▶ _TEXT PROVIDED_
┏━━
Personal information
- Born: 19 June 1867 Surry Hills, New South Wales, Australia
- Died: 15 April 1926 (aged 58) Crows Nest, New South Wales, Australia
- Batting: Right-handed

International information
- National side: Australia;
- Test debut (cap 65): 14 December 1894 v England
- Last Test: 14 August 1899 v England

Career statistics
| Competition | Test | First-class |
| Matches | 14 | 133 |
| Runs scored | 807 | 6,795 |
| Batting average | 36.68 | 33.63 |
| 100s/50s | 2/4 | 12/36 |
| Top score | 140 | 196 |
| Balls bowled | 12 | 482 |
| Wickets | 0 | 6 |
| Bowling average | – | 35.16 |
| 5 wickets in innings | – | 0 |
| 10 wickets in match | – | 0 |
| Best bowling | – | 3/1 |
| Catches/stumpings | 16/– | 111/– |
- Source: CricketArchive, 12 October 2022

= Frank Iredale =

Australian cricketer

Francis Adams Iredale (19 June 1867 – 15 April 1926) was an Australian cricketer who played 14 Test matches between 1888 and 1902.

==Early life==
Frank Iredale was born to Thomas Richardson and Margaret Iredale (nee Adams) on 19 June 1867 at the family home in Bourke Street, Surry Hills, Sydney. His parents were married in 1862.

==First-class career==
Iredale, after some good performances with bat and ball for the Albert club in the local Sydney competition, debuted at the end of 1888 for New South Wales in a match against a selection known as an Australian XI. In his only innings for the match Frank scored 13, and in the combined side's second innings, when given his first chance as a bowler, sent down 15 unsuccessful overs for 41 runs.
┗━━
▶ _WORK REQUEST_
Go on with the article on the cricketer Frank Iredale, picking up after its last sentence. The data that comes next has no connection to the article on Frank Iredale.

▶ _MATERIAL SHOWN_
┏━━
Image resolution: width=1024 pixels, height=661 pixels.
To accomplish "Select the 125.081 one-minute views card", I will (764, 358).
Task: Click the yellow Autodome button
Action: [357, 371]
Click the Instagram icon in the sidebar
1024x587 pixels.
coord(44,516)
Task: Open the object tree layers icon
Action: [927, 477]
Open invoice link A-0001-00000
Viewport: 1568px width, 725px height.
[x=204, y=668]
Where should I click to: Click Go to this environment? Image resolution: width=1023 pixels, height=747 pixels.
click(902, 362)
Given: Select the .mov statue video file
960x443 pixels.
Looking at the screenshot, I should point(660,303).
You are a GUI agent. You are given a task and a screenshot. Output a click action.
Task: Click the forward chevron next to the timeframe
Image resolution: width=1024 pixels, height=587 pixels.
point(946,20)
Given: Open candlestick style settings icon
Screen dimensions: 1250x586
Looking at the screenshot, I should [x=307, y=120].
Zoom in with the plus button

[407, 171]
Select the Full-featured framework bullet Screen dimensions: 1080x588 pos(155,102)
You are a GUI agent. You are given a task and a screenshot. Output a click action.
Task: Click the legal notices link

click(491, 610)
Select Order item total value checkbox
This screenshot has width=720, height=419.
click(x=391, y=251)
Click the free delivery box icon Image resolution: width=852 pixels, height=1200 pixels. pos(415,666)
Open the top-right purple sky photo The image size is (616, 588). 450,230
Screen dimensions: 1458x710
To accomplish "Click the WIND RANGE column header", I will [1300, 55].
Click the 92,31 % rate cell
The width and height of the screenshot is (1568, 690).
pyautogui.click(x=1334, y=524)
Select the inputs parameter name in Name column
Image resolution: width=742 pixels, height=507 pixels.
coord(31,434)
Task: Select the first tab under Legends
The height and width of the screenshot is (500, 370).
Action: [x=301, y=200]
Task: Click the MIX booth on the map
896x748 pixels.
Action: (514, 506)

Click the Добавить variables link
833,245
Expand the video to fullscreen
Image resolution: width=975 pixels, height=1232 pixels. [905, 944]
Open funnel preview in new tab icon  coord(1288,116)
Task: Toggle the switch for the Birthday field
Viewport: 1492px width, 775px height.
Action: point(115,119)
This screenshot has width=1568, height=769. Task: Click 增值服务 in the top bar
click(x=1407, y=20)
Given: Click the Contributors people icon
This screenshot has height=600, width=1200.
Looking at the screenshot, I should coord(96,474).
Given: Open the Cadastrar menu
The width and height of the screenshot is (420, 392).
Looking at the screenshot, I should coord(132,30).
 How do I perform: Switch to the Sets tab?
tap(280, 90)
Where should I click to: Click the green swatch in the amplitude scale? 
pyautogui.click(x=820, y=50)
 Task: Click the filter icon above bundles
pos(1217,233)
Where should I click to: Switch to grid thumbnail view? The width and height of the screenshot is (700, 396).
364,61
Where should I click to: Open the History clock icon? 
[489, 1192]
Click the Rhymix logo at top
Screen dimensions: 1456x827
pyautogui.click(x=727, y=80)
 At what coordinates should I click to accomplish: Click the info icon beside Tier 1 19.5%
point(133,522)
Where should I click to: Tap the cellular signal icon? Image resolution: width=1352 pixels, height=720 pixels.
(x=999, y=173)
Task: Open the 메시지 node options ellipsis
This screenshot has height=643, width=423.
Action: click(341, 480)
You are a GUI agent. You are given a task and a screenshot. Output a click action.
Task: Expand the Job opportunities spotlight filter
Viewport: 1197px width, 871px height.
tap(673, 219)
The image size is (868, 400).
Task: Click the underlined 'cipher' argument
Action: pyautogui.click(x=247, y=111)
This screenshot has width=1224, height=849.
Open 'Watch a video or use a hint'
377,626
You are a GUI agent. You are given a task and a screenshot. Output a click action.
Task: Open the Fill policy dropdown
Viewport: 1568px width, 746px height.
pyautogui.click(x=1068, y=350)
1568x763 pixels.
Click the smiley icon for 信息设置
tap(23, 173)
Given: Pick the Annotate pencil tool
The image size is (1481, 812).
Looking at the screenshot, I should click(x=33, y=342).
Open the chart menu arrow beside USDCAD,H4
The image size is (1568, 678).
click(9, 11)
┗━━
▶ _ANSWER BOX_
Iredale wasn't chosen again for more than a year, and not regularly chosen in the NSW team until the 1892-93 season. His first century in first-class cricket came at the MCG in late December 1892 during the match against Victoria, scoring 101 in about 265 minutes. A steady innings, 'Felix' in The Australasian, noted that it was "marked by ease and confidence for the most part, and his style won praise from all."

==Test career==
Frank Iredale debuted for Australia in an Ashes match against England in late 1894. His fine innings of 81, and contribution to a rescuing partnership with George Giffen was mentioned in reminiscence soon after his death in 1926.

==Retirement and later life==
After his retirement from the playing field, Iredale continued to serve the Australian cricketing community, acting as a national selector and, after 1922, as Secretary of the New South Wales Cricket Association. He was forced by a period of ill-health to resign from that position in early 1926.

He died, aged 58, just a few weeks later on 15 April.